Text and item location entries
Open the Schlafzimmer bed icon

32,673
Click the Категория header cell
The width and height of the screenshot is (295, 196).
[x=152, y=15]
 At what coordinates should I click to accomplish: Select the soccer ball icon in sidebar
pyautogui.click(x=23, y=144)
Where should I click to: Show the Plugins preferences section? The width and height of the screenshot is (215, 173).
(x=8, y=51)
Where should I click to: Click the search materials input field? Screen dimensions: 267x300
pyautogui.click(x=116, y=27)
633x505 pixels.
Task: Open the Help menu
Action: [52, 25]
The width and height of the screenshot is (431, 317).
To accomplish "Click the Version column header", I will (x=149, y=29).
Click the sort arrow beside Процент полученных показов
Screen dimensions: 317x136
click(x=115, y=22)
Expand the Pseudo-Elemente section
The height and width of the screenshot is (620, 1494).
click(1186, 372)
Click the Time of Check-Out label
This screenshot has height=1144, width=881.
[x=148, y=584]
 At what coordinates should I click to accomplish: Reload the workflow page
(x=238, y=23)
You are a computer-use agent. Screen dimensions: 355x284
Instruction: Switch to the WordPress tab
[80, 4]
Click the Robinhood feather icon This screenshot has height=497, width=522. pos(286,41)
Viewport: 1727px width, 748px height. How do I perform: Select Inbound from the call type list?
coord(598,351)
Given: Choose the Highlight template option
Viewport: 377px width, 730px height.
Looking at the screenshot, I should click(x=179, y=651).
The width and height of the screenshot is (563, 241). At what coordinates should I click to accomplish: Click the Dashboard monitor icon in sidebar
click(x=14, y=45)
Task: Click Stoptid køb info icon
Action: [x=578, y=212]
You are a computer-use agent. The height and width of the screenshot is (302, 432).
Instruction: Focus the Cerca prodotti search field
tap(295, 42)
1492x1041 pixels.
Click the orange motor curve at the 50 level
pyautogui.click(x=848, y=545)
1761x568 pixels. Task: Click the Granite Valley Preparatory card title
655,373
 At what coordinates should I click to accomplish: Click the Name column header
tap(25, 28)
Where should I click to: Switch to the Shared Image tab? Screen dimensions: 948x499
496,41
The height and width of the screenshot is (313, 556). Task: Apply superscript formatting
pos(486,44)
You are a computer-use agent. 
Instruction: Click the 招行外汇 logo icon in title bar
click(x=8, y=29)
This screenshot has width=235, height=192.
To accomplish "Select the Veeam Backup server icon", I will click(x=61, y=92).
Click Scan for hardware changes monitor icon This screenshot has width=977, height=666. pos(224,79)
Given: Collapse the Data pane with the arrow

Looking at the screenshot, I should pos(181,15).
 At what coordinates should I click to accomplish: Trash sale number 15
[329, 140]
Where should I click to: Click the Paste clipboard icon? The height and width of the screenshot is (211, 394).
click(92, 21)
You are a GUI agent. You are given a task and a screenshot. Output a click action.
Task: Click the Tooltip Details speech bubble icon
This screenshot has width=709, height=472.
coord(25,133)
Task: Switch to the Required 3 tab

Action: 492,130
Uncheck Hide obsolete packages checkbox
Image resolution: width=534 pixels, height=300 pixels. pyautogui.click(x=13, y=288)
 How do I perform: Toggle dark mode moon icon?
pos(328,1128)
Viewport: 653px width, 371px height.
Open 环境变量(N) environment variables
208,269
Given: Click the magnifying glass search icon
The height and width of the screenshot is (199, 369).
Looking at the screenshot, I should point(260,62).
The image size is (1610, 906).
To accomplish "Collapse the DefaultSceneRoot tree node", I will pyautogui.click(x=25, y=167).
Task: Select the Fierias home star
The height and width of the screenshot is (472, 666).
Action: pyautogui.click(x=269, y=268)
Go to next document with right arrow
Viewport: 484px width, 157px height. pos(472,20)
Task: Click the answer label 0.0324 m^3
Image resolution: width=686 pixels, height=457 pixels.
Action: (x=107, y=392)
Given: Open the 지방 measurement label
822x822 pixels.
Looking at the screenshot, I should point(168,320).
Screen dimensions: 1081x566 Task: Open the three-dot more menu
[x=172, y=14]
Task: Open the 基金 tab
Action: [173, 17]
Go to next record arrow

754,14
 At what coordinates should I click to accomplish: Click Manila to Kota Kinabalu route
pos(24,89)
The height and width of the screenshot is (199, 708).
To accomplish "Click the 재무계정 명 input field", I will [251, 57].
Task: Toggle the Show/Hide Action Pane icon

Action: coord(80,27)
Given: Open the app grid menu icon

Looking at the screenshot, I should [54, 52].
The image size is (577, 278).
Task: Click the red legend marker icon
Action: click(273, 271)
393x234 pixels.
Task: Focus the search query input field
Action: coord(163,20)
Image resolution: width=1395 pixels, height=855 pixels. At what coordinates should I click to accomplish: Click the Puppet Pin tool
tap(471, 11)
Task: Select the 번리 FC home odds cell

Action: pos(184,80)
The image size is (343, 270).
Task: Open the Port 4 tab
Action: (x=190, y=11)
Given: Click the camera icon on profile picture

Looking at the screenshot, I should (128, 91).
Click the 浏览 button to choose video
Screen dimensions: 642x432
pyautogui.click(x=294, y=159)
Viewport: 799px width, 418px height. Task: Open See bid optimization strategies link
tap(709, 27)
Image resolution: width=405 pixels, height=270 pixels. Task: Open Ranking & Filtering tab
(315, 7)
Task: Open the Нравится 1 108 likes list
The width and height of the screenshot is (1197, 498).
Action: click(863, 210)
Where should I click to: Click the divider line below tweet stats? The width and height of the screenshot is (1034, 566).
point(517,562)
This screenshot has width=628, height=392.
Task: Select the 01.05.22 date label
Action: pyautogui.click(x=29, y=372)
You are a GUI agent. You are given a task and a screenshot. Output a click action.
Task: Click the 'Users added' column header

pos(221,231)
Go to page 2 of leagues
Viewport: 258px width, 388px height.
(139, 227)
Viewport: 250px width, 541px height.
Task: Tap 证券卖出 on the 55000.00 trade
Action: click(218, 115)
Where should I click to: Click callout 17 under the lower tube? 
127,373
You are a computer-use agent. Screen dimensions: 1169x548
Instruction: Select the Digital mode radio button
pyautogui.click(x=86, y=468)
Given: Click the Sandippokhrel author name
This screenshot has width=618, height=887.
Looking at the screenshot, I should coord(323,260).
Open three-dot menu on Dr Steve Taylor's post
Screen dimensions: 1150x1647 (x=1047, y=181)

Problem details ▸
Rewrite every line of the records above as a JSON list of strings, one string per line, skipping blank lines.

Solution to this problem ▸
[
  "Open the Schlafzimmer bed icon",
  "32,673",
  "Click the Категория header cell",
  "The width and height of the screenshot is (295, 196).",
  "[x=152, y=15]",
  " At what coordinates should I click to accomplish: Select the soccer ball icon in sidebar",
  "pyautogui.click(x=23, y=144)",
  "Where should I click to: Show the Plugins preferences section? The width and height of the screenshot is (215, 173).",
  "(x=8, y=51)",
  "Where should I click to: Click the search materials input field? Screen dimensions: 267x300",
  "pyautogui.click(x=116, y=27)",
  "633x505 pixels.",
  "Task: Open the Help menu",
  "Action: [52, 25]",
  "The width and height of the screenshot is (431, 317).",
  "To accomplish \"Click the Version column header\", I will (x=149, y=29).",
  "Click the sort arrow beside Процент полученных показов",
  "Screen dimensions: 317x136",
  "click(x=115, y=22)",
  "Expand the Pseudo-Elemente section",
  "The height and width of the screenshot is (620, 1494).",
  "click(1186, 372)",
  "Click the Time of Check-Out label",
  "This screenshot has height=1144, width=881.",
  "[x=148, y=584]",
  " At what coordinates should I click to accomplish: Reload the workflow page",
  "(x=238, y=23)",
  "You are a computer-use agent. Screen dimensions: 355x284",
  "Instruction: Switch to the WordPress tab",
  "[80, 4]",
  "Click the Robinhood feather icon This screenshot has height=497, width=522. pos(286,41)",
  "Viewport: 1727px width, 748px height. How do I perform: Select Inbound from the call type list?",
  "coord(598,351)",
  "Given: Choose the Highlight template option",
  "Viewport: 377px width, 730px height.",
  "Looking at the screenshot, I should click(x=179, y=651).",
  "The width and height of the screenshot is (563, 241). At what coordinates should I click to accomplish: Click the Dashboard monitor icon in sidebar",
  "click(x=14, y=45)",
  "Task: Click Stoptid køb info icon",
  "Action: [x=578, y=212]",
  "You are a computer-use agent. The height and width of the screenshot is (302, 432).",
  "Instruction: Focus the Cerca prodotti search field",
  "tap(295, 42)",
  "1492x1041 pixels.",
  "Click the orange motor curve at the 50 level",
  "pyautogui.click(x=848, y=545)",
  "1761x568 pixels. Task: Click the Granite Valley Preparatory card title",
  "655,373",
  " At what coordinates should I click to accomplish: Click the Name column header",
  "tap(25, 28)",
  "Where should I click to: Switch to the Shared Image tab? Screen dimensions: 948x499",
  "496,41",
  "The height and width of the screenshot is (313, 556). Task: Apply superscript formatting",
  "pos(486,44)",
  "You are a computer-use agent. ",
  "Instruction: Click the 招行外汇 logo icon in title bar",
  "click(x=8, y=29)",
  "This screenshot has width=235, height=192.",
  "To accomplish \"Select the Veeam Backup server icon\", I will click(x=61, y=92).",
  "Click Scan for hardware changes monitor icon This screenshot has width=977, height=666. pos(224,79)",
  "Given: Collapse the Data pane with the arrow",
  "Looking at the screenshot, I should pos(181,15).",
  " At what coordinates should I click to accomplish: Trash sale number 15",
  "[329, 140]",
  "Where should I click to: Click the Paste clipboard icon? The height and width of the screenshot is (211, 394).",
  "click(92, 21)",
  "You are a GUI agent. You are given a task and a screenshot. Output a click action.",
  "Task: Click the Tooltip Details speech bubble icon",
  "This screenshot has width=709, height=472.",
  "coord(25,133)",
  "Task: Switch to the Required 3 tab",
  "Action: 492,130",
  "Uncheck Hide obsolete packages checkbox",
  "Image resolution: width=534 pixels, height=300 pixels. pyautogui.click(x=13, y=288)",
  " How do I perform: Toggle dark mode moon icon?",
  "pos(328,1128)",
  "Viewport: 653px width, 371px height.",
  "Open 环境变量(N) environment variables",
  "208,269",
  "Given: Click the magnifying glass search icon",
  "The height and width of the screenshot is (199, 369).",
  "Looking at the screenshot, I should point(260,62).",
  "The image size is (1610, 906).",
  "To accomplish \"Collapse the DefaultSceneRoot tree node\", I will pyautogui.click(x=25, y=167).",
  "Task: Select the Fierias home star",
  "The height and width of the screenshot is (472, 666).",
  "Action: pyautogui.click(x=269, y=268)",
  "Go to next document with right arrow",
  "Viewport: 484px width, 157px height. pos(472,20)",
  "Task: Click the answer label 0.0324 m^3",
  "Image resolution: width=686 pixels, height=457 pixels.",
  "Action: (x=107, y=392)",
  "Given: Open the 지방 measurement label",
  "822x822 pixels.",
  "Looking at the screenshot, I should point(168,320).",
  "Screen dimensions: 1081x566 Task: Open the three-dot more menu",
  "[x=172, y=14]",
  "Task: Open the 基金 tab",
  "Action: [173, 17]",
  "Go to next record arrow",
  "754,14",
  " At what coordinates should I click to accomplish: Click Manila to Kota Kinabalu route",
  "pos(24,89)",
  "The height and width of the screenshot is (199, 708).",
  "To accomplish \"Click the 재무계정 명 input field\", I will [251, 57].",
  "Task: Toggle the Show/Hide Action Pane icon",
  "Action: coord(80,27)",
  "Given: Open the app grid menu icon",
  "Looking at the screenshot, I should [54, 52].",
  "The image size is (577, 278).",
  "Task: Click the red legend marker icon",
  "Action: click(273, 271)",
  "393x234 pixels.",
  "Task: Focus the search query input field",
  "Action: coord(163,20)",
  "Image resolution: width=1395 pixels, height=855 pixels. At what coordinates should I click to accomplish: Click the Puppet Pin tool",
  "tap(471, 11)",
  "Task: Select the 번리 FC home odds cell",
  "Action: pos(184,80)",
  "The image size is (343, 270).",
  "Task: Open the Port 4 tab",
  "Action: (x=190, y=11)",
  "Given: Click the camera icon on profile picture",
  "Looking at the screenshot, I should (128, 91).",
  "Click the 浏览 button to choose video",
  "Screen dimensions: 642x432",
  "pyautogui.click(x=294, y=159)",
  "Viewport: 799px width, 418px height. Task: Open See bid optimization strategies link",
  "tap(709, 27)",
  "Image resolution: width=405 pixels, height=270 pixels. Task: Open Ranking & Filtering tab",
  "(315, 7)",
  "Task: Open the Нравится 1 108 likes list",
  "The width and height of the screenshot is (1197, 498).",
  "Action: click(863, 210)",
  "Where should I click to: Click the divider line below tweet stats? The width and height of the screenshot is (1034, 566).",
  "point(517,562)",
  "This screenshot has width=628, height=392.",
  "Task: Select the 01.05.22 date label",
  "Action: pyautogui.click(x=29, y=372)",
  "You are a GUI agent. You are given a task and a screenshot. Output a click action.",
  "Task: Click the 'Users added' column header",
  "pos(221,231)",
  "Go to page 2 of leagues",
  "Viewport: 258px width, 388px height.",
  "(139, 227)",
  "Viewport: 250px width, 541px height.",
  "Task: Tap 证券卖出 on the 55000.00 trade",
  "Action: click(218, 115)",
  "Where should I click to: Click callout 17 under the lower tube? ",
  "127,373",
  "You are a computer-use agent. Screen dimensions: 1169x548",
  "Instruction: Select the Digital mode radio button",
  "pyautogui.click(x=86, y=468)",
  "Given: Click the Sandippokhrel author name",
  "This screenshot has width=618, height=887.",
  "Looking at the screenshot, I should coord(323,260).",
  "Open three-dot menu on Dr Steve Taylor's post",
  "Screen dimensions: 1150x1647 (x=1047, y=181)"
]